I guess it would be because neither nation is involved in an alliance -- they are rogue states -- and the big nations that are supposed to be balancing against the US, like China and Russia, are instead at least partly working with the US against them.

posted by: Les Brunswick on 06.23.06 at 08:16 AM [permalink]

For the past fifteen years, the big question in international relations is why no balancing coalition has emerged against the United States.

There's a simple answer to that.

The potential members of such a coalition know what the alternatives to US pre-eminence are... and if their own nation cannot be the pre-eminent one, they see the US as the least bad alternative.

Even a US with George W. Bush for President.

posted by: rosignol on 06.23.06 at 08:16 AM [permalink]

Leaving the Roman Empire aside, the world had never been unipolar in structure till 1990 or so.
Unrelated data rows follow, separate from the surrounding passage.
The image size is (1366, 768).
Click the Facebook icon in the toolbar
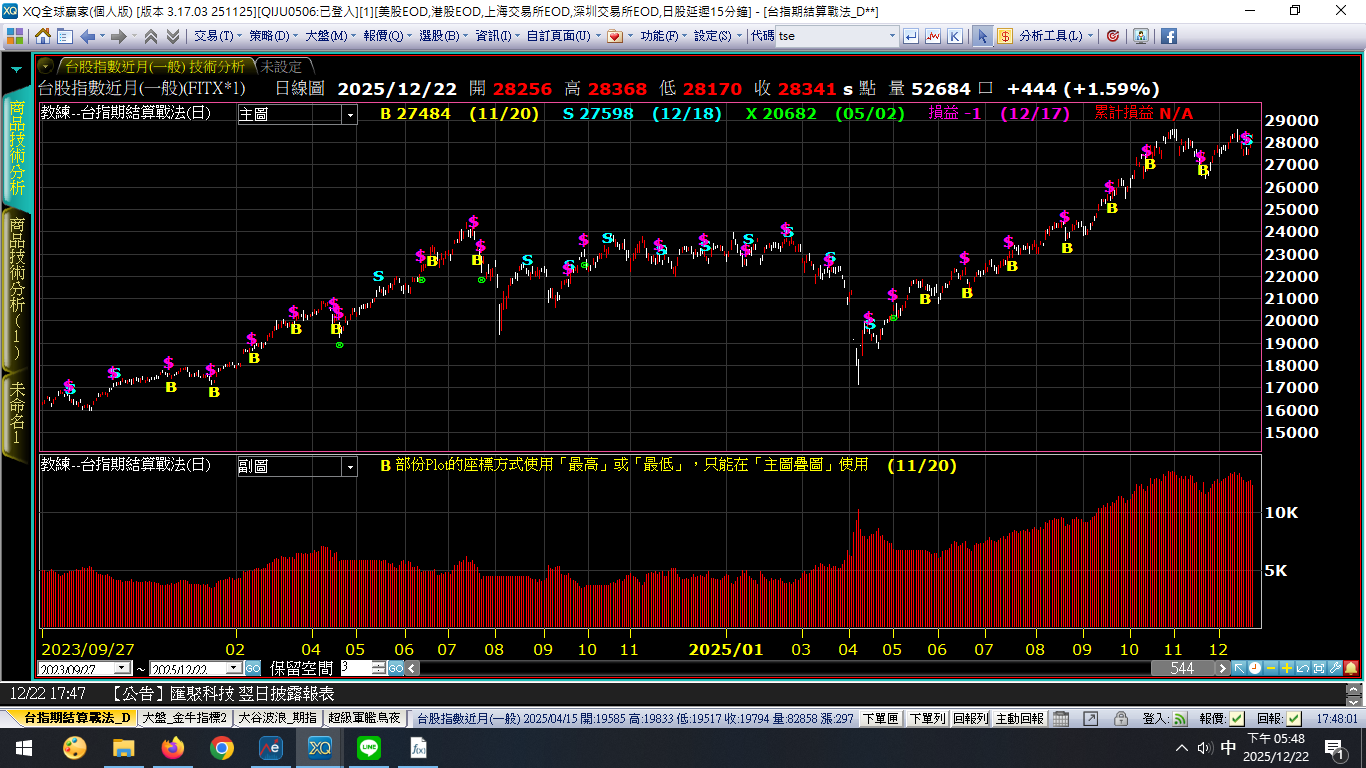(x=1168, y=36)
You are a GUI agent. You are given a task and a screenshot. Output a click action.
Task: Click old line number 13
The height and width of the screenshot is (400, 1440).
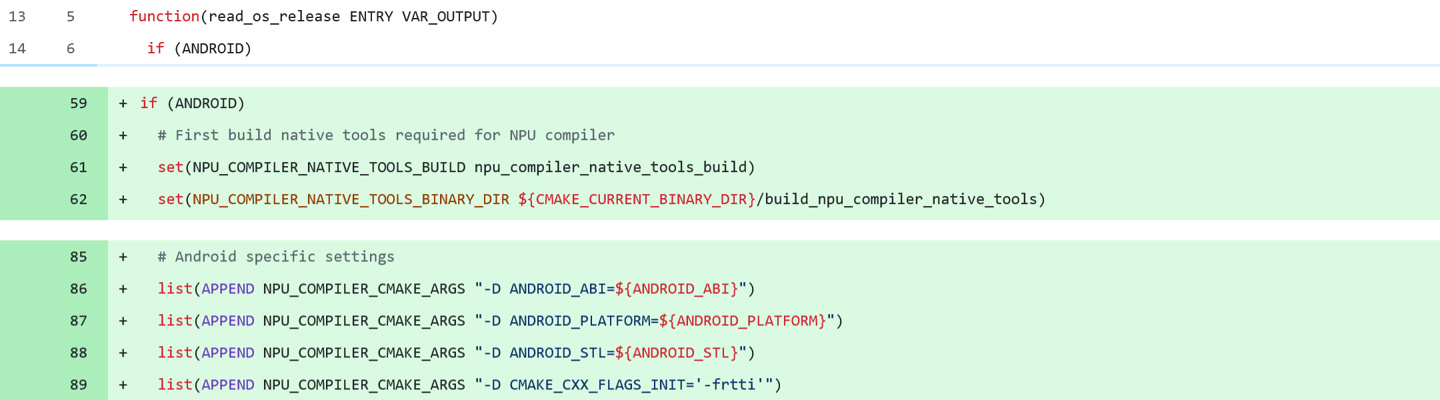point(16,16)
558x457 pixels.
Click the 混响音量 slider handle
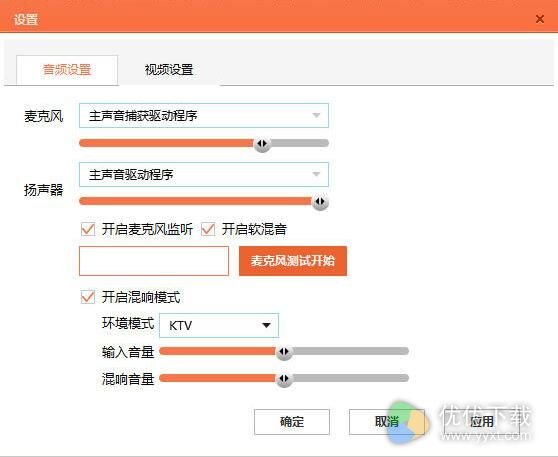click(284, 379)
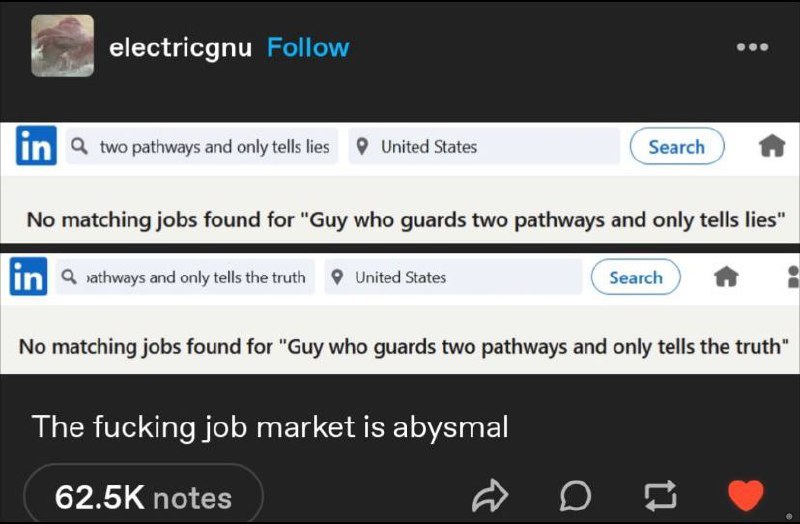
Task: Click the home icon in the second LinkedIn bar
Action: point(725,277)
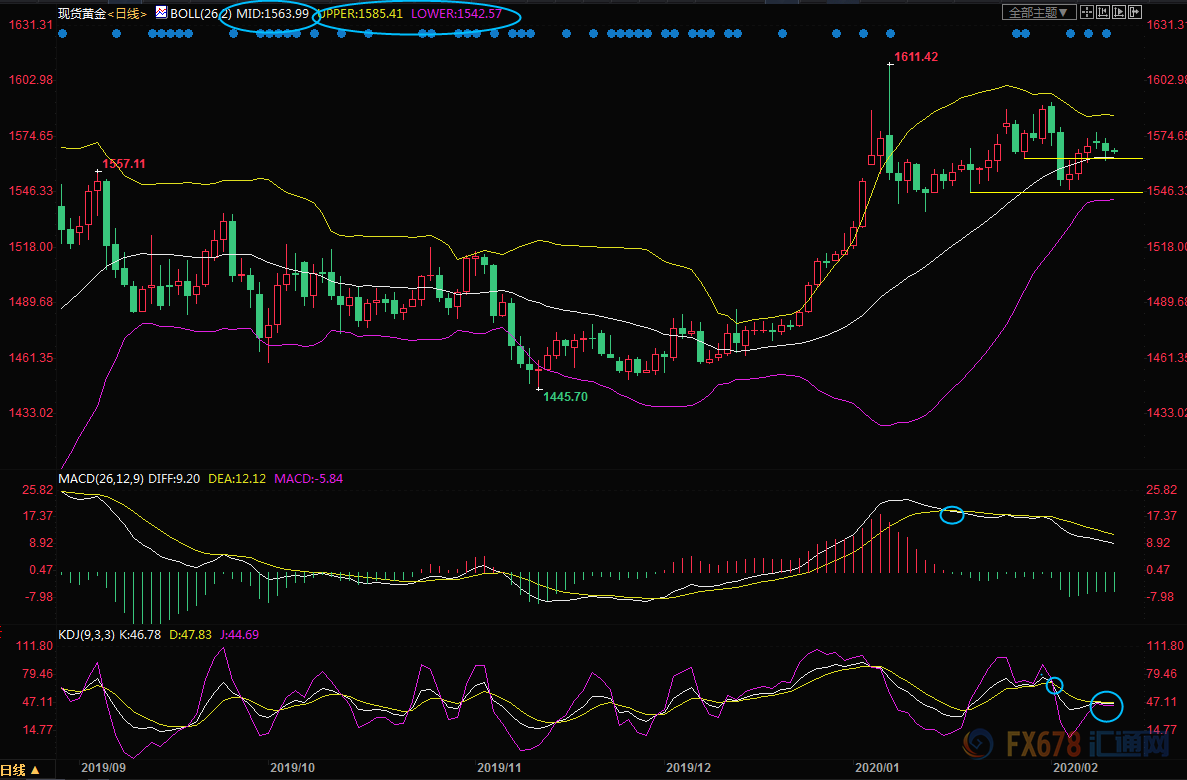This screenshot has width=1187, height=780.
Task: Select 2019/11 on the time axis
Action: click(x=497, y=767)
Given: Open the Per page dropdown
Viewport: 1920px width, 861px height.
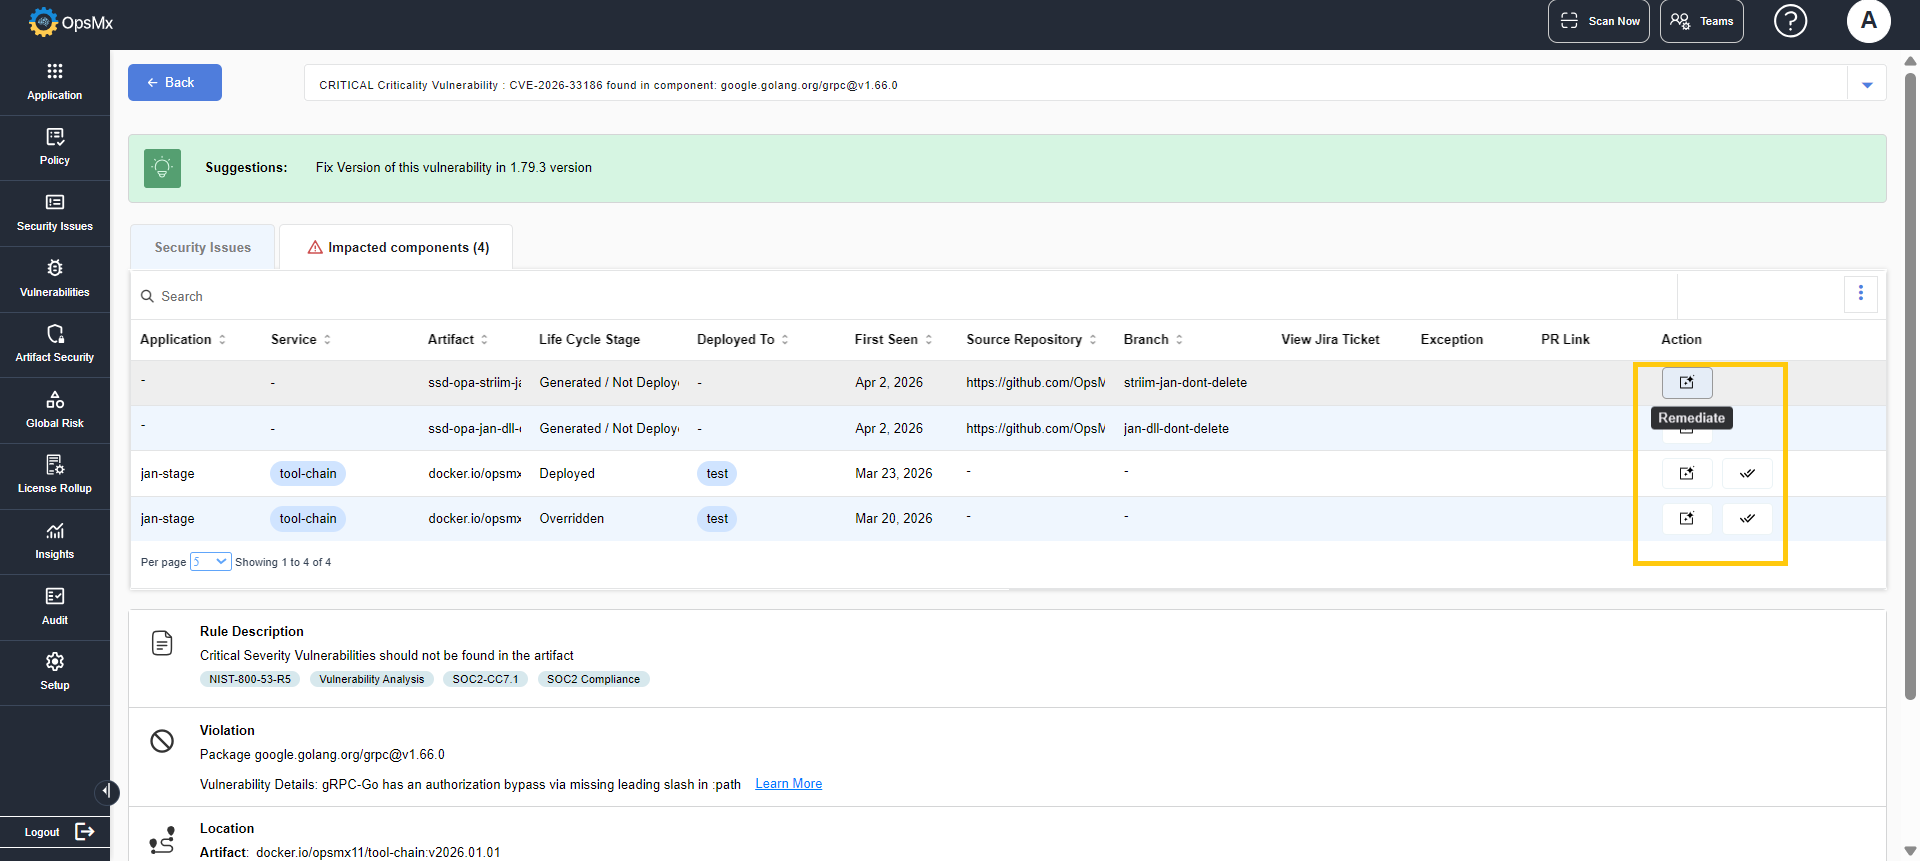Looking at the screenshot, I should coord(211,562).
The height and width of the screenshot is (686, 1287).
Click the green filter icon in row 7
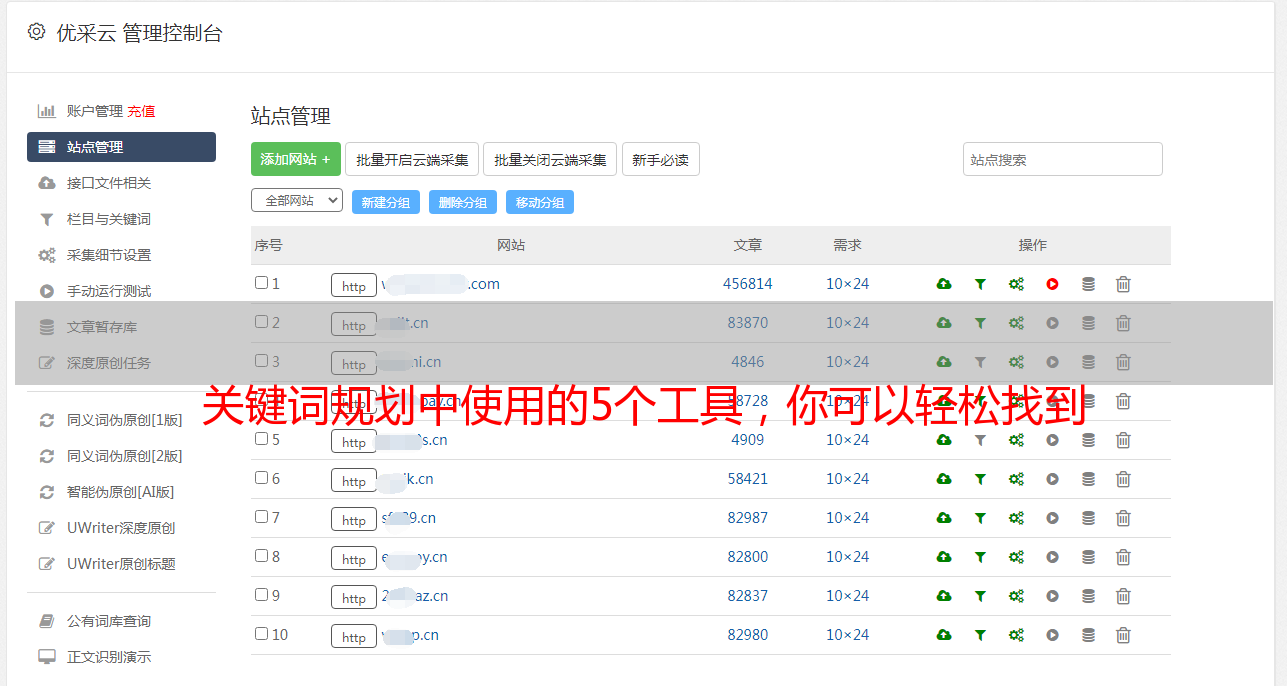coord(980,518)
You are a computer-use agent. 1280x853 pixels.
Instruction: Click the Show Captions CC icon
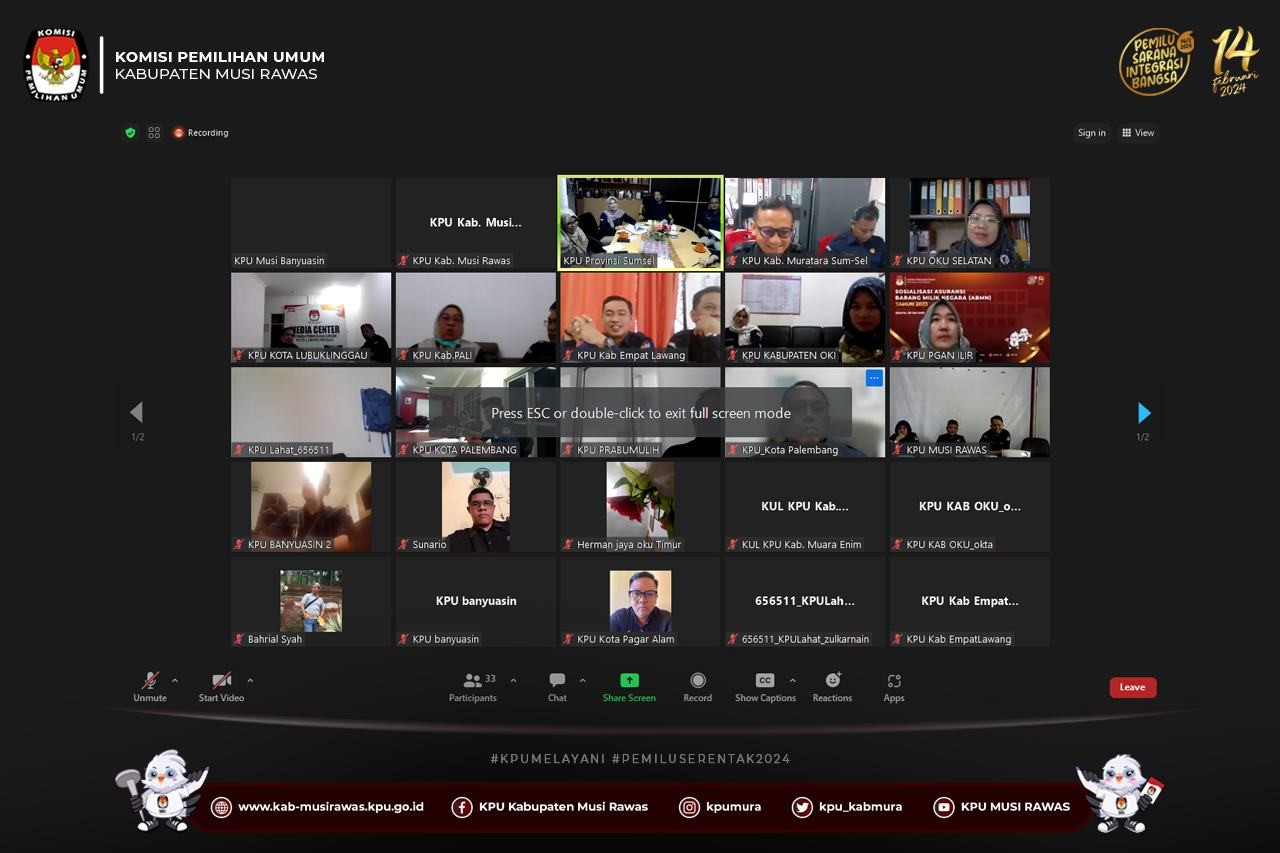[x=764, y=681]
Maybe the unipolar structure is quite stable. That is, maybe its very existence implies that it's very hard to match the power of the dominant nation. Alliances, the balancing device of the multipolar world, won't cut it. The feasible ones just don't begin to offset the dominant nation's power. Nor does an internal buildup of forces, the balancing device of the bipolar world, cut it, for similar reasons. Recent estimates inform us that the former (or still?) number-two power may now have lost its second-strike capabilty. China is decades away from having even modern forces, let alone forces that match the United States'.

Recognizing catchup is fool's game, in a stable unipolar world the smaller powers make the necessary accomodations. Unipolarity, one might predict, will tend to endure, in part because it tends to DISCOURAGE hard balancing, more or less regardless of how the dominant power behaves.

I suppose the main prediction of standard hard-balancing theory would be "Europe will unite enough to build up forces sufficient to offset those of the United States." But both the "uniting" and the "building up" are quite costly. As to how American behavior may have made Europeans' lives less pleasant, one might remark that London and Madrid might well not have been attacked were it not for the American-British invasion of Iraq--initiated entirely by the Americans. But notice that what Europeans would like to prevent is not attacks on themselves, it's attacks on weak powers elsewhere.

So in a unipolar world, the incentive to hard balance may be there, but the capability may not.